▶ **INSTRUCTIONS FOR THE TASK**
Find the line that contains "Task: Open CryEngine". Then set down that line and all the lines after it, to the end of the records, exactly and with nothing added.
• • •
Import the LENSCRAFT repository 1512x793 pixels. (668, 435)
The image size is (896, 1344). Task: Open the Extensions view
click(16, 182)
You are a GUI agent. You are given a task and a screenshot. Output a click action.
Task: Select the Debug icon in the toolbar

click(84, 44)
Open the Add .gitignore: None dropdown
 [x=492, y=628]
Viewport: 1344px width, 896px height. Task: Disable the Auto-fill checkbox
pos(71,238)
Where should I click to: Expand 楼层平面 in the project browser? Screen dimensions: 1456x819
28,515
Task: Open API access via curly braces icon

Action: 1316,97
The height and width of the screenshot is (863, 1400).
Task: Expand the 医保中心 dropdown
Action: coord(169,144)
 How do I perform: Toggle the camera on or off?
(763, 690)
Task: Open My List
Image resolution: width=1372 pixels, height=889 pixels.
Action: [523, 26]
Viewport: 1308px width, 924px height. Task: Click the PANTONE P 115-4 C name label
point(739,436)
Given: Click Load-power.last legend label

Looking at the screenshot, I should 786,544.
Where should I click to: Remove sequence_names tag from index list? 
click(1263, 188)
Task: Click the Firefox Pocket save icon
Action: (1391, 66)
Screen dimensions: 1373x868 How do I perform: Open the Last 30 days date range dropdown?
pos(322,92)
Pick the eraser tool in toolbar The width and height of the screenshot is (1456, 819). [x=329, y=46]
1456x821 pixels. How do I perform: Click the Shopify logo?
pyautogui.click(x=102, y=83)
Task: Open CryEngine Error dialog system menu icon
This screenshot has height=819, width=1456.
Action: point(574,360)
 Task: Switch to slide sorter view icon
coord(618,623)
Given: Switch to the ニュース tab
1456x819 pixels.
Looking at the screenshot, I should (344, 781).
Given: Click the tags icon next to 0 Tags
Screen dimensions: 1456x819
• • •
▶ **EXERCISE RESPONSE**
Task: Open CryEngine Error dialog system menu icon
This screenshot has height=819, width=1456.
Action: point(574,360)
 Task: Switch to slide sorter view icon
coord(618,623)
Given: Switch to the ニュース tab
1456x819 pixels.
Looking at the screenshot, I should (344, 781).
Given: Click the tags icon next to 0 Tags
Screen dimensions: 1456x819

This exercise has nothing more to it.